# Supplied text

BEGIN

What Is an Advertised Price?
An advertised price is the price of a product or service as displayed or announced in a print, radio, television, or online advertisement. If the advertised price is well below the normal price of a product, it is likely to be a loss-leader that is priced to entice customers into the retail store in the hopes that they will make additional purchases. Advertised prices may be negotiable, though a minimum advertised price (MAP) is the lowest price that may be advertised for a particular item by law.
Breaking Down Advertised Price
Advertised prices are used to make the public aware of the price of an item for sale as a means of promotion. An advertised price in stores may be non-negotiable, while the advertised price for bigger-ticket items, such as cars, boats, furniture, college tuition, medical bills or procedures, and rent, may be negotiable from their advertised price.
There are strict laws in North America against false or misleading selling price representations, such as sales made above an advertised price. Stiff fines are payable by a company that sells a product above its advertised price, except in cases where the advertised price was a mistake that was rectified promptly.
According to New York City's Consumer Affairs Bureaus, an advertised price "shall mean the price of a stock keeping unit which a retail store has caused to be disseminated by means of promotional methods such as an in-store sign, or newspaper, circular, television or radio advertising."
It stipulates that "no retail store shall charge a retail price for any stock keeping item, whether or not exempt under subdivision c of this section, which exceeds the lower of any item, shelf, sale, or advertised price of such stock keeping item."
Advertised Price and Minimum Advertised Price
In 2007 the U.S. Supreme Court ruled that manufacturers and retailers could work together to set minimum advertised prices. A MAP is the lowest price that may be advertised, though products may be sold for less based on private negotiation. Even though a lower price may be negotiated, a minimum advertised price helps to set a market price for an item and gives retailers a built-in profit margin.
Advertised Price and Price-matching
A company may offer a price-matching guarantee to its customers based on the advertised price for a specific product. If a rival offers the same product for a lower advertised price, the company will either match the lower price or refund the difference if the customer has already purchased the product from it. Some retailers have been known to match a competitor's advertised price and also add on a percentage-based discount for a buyer.
Advertised Priced and Promotions
Advertised prices are sometimes used to entice shoppers into stores for special sale events, such as Black Friday or Boxing Day. For example, a "doorbuster" or "door crasher" is an item, usually with low quantities, that is advertised at a very low price in order to get shoppers in a store early to jump-start holiday sales and also get them to buy more regularly-priced items while they are there.

END

# Recorded information

BEGIN

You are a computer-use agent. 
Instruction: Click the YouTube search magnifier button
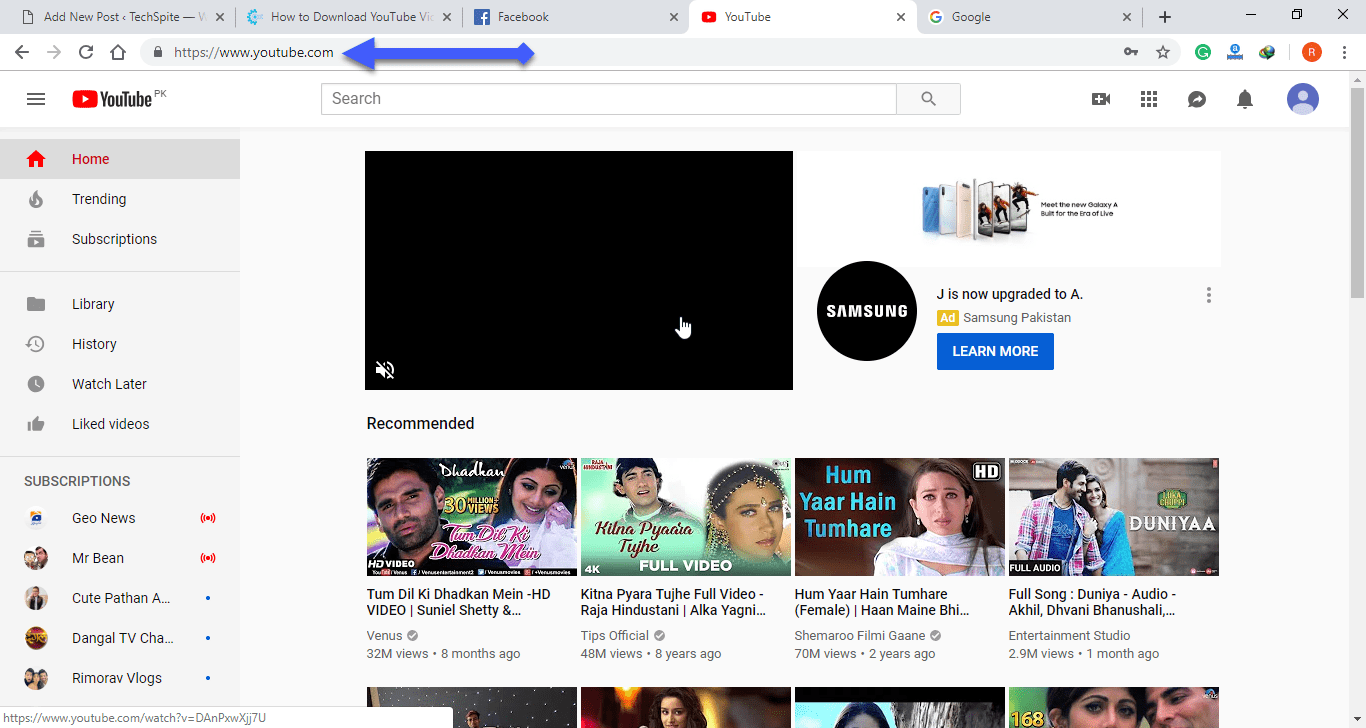coord(928,99)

END

# Work item
Could you turn the paragraph in the advertised-price article that begins "A company may offer a price-matching guarantee" into a brief bulleted list that keeps its main facts?

# Completed task
- A company may offer customers a price-matching guarantee based on a product's advertised price.
- If a rival advertises the same product for less, the company matches the lower price. If the customer has already bought the product from the company, it refunds the difference instead.
- Some retailers match a competitor's advertised price and also add a percentage-based discount for the buyer.